As you read what follows, you decided how closely this mirrors anything resembling the world of reality.
Someone was strangling prostitutes to death and leaving prayer cards behind. The first suspect was a perverted man whose wife proclaimed he had converted to Christianity and overcome his sinful ways. The cops quickly discovered the man dismissed his wife as a "prude" and he was cheating on her with a variety of young girls, because "it’s not a crime to want a little variety" in his sex life, including "toys, role play, and threesomes." Despite his ardor for sexual gunplay as well, this so-called Christian was not the strangler.
Unsurprisingly, the killer was a Bible-quoting minister. During an interrogation by the male lead detective on "SVU," he claimed. "There is a better life waiting for girls like her [a murdered prostitute] in Heaven," that "God put me on this earth to fight Satan’s grip on these girls’ souls!" and "Sometimes dying is better than living."

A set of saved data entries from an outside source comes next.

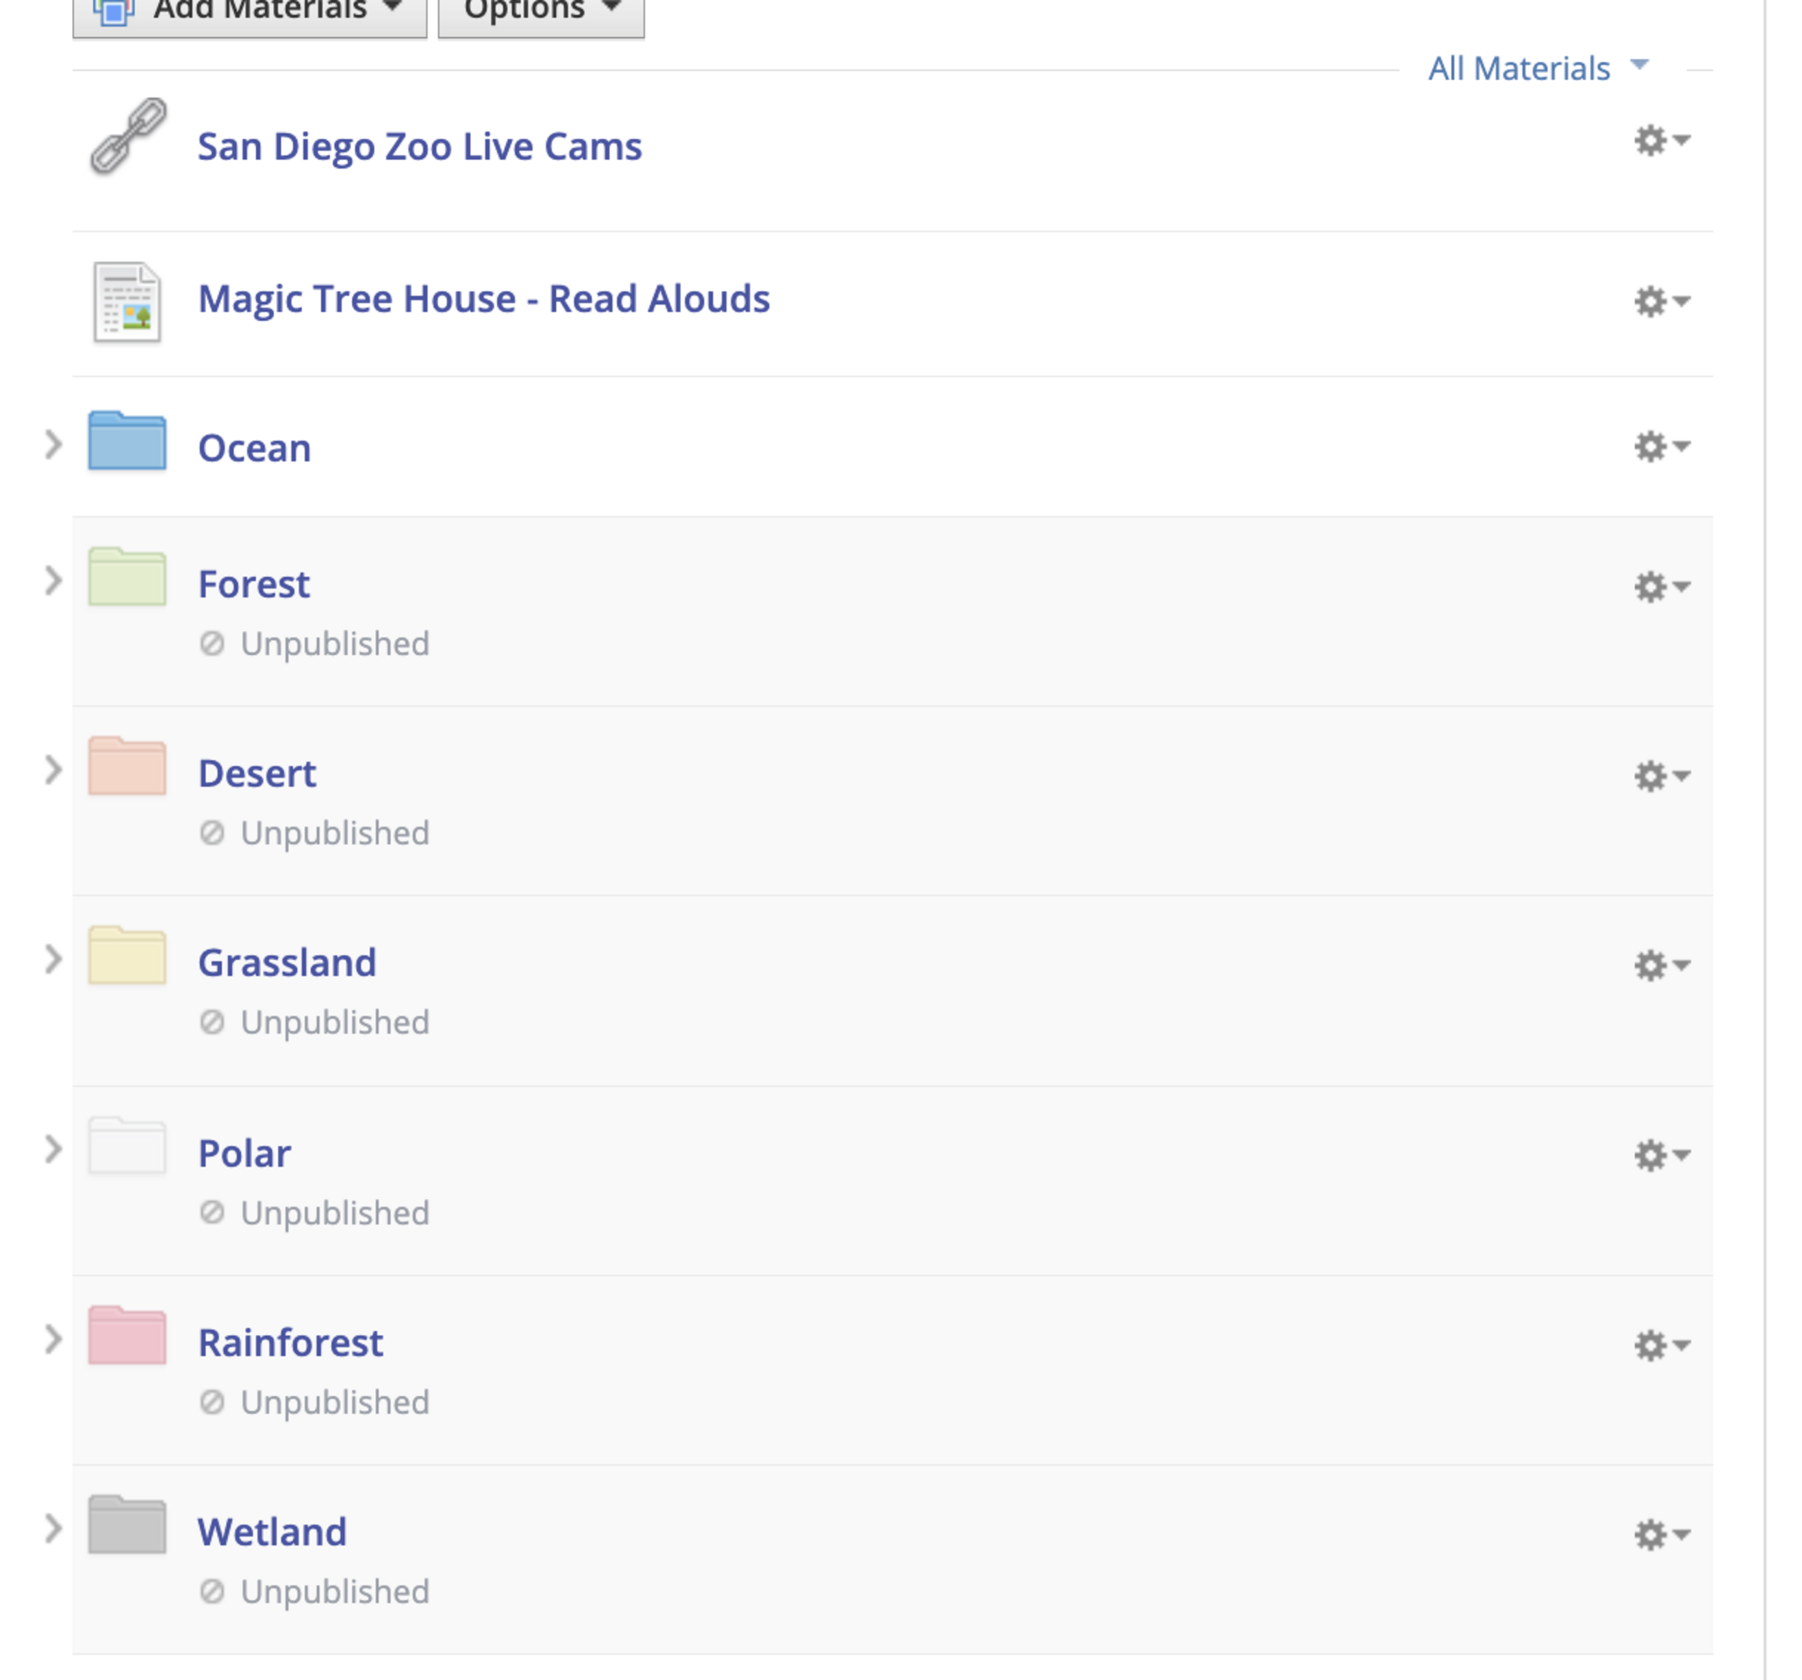The width and height of the screenshot is (1802, 1680).
Task: Click the green Forest folder icon
Action: click(127, 577)
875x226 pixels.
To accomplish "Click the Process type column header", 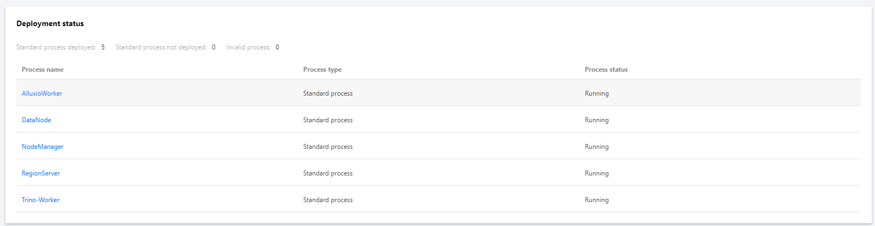I will [x=322, y=70].
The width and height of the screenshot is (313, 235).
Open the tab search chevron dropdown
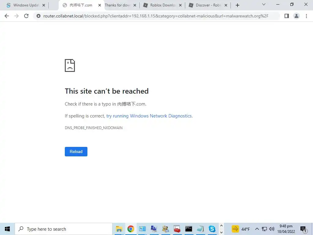pyautogui.click(x=264, y=4)
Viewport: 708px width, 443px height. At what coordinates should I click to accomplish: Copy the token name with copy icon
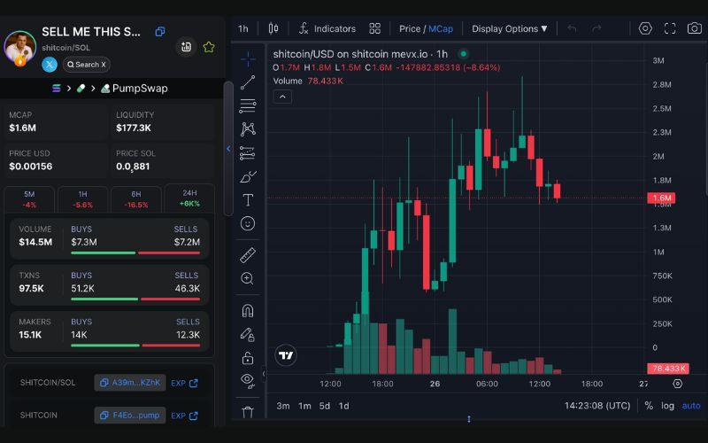coord(160,32)
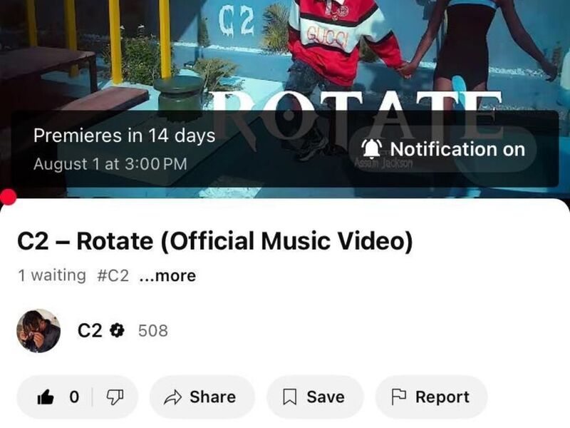Viewport: 570px width, 428px height.
Task: Tap the flag Report icon
Action: click(x=398, y=397)
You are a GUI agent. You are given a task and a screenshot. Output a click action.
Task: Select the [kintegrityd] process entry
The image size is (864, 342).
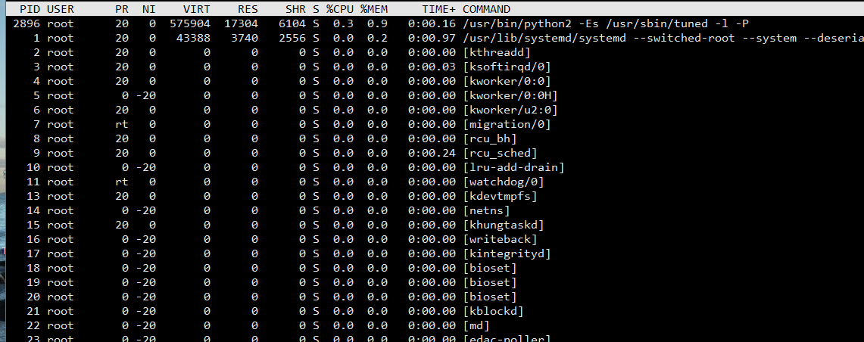click(x=506, y=253)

Hmm. Why don't the writers at L&O: SVU ever, ever, ever do this to Islam? Portray Muslims in such a comically extreme negative light through fictional Muslim characters? Would they ever dare?
Afraid? Of what? Losing their heads or something?
At least there's plenty of precedent for that in the real world.
Easy to make Christians look bad because they know that there's pretty much NO Christians going around retaliating like, say, the Mohammed Toon jihadis did. Easy to go after folks whom one believes won't do anything in response to malicious, and incessant, smears.
Ah, but L&O: SVU is, after all, nothing more than a figment of some Christianophobic, hard-leftwingnutcase Hollyweird writers... At best it may be mildly entertaining. At worst, it might make some impressionable folks develop what I'd call Christianophobic attitudes. That said, what if the writers were to treat gays and Muslims in their storylines as aggressively negatively as they treat Christians? Surely there'd be complaints... at least. And, following the complaints, the writers would be advised that their bosses "wanted to talk to them".